WWW2026

Distribution-Aligned Synthetic Text Generation via Tail-Aware Enhancement

Yuan Fan, Xiaoyuan Liu, Bo Liu, Wubing Wang, Jia Sun, Wenzhi Chen, Huaikang Fang, Lifeng Tao, Fan Mo

Abstract

Recent advances in generative AI have popularized synthetic content for training, offering a practical alternative to costly data curation while addressing privacy concerns. However, accumulating evidence shows that the indiscriminate reuse of synthetic data can induce model collapse—a degenerative process that contracts the learned distribution and erodes rare features. For instance, when models are iteratively trained on their own synthetic outputs, the upper tail of the perplexity distribution substantially compresses, with high-percentile values dropping by nearly half—a clear indicator of severe diversity loss. To counter this, we introduce DASGen, a Distribution-Aligned Synthetic Text Generation framework via tail-aware enhancement.
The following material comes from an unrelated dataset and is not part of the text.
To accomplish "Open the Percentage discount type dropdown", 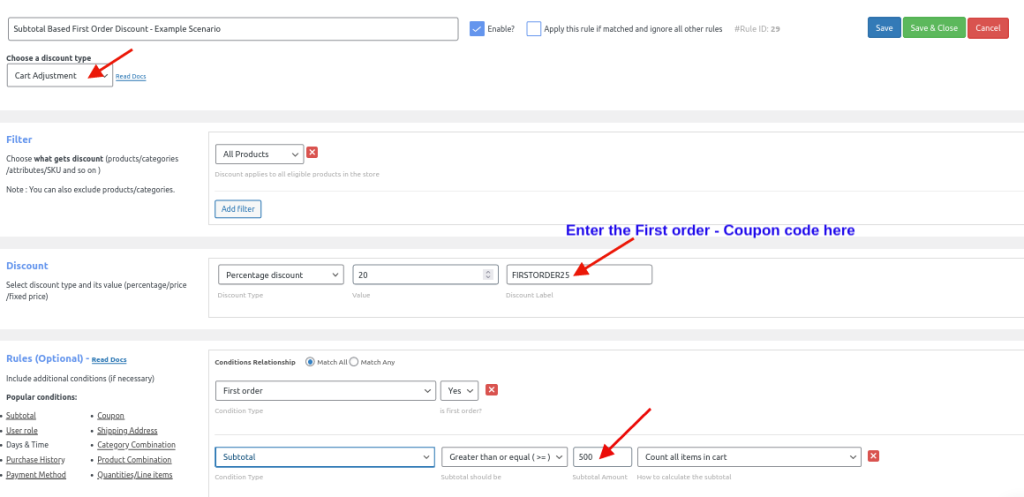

Our method first identifies underrepresented regions via embedding-space mining, then steers a frozen, hosted LLM using semantically-structured prompts and a discriminative diversity objective to enrich tail features. This training-free approach enables direct deployment in existing data pipelines. Extensive evaluations on Yelp and ICLR'25 review benchmarks show that DASGen significantly outperforms competitive baselines, achieving tail coverage (98.54% on Yelp; 92.00% on ICLR'25) along with improved downstream accuracy. Overall, DASGen provides a practical path to synthesizing distribution-aligned text by explicitly enhancing tail regions, producing synthetic corpora with enhanced coverage and diversity for more reliable long-tailed applications.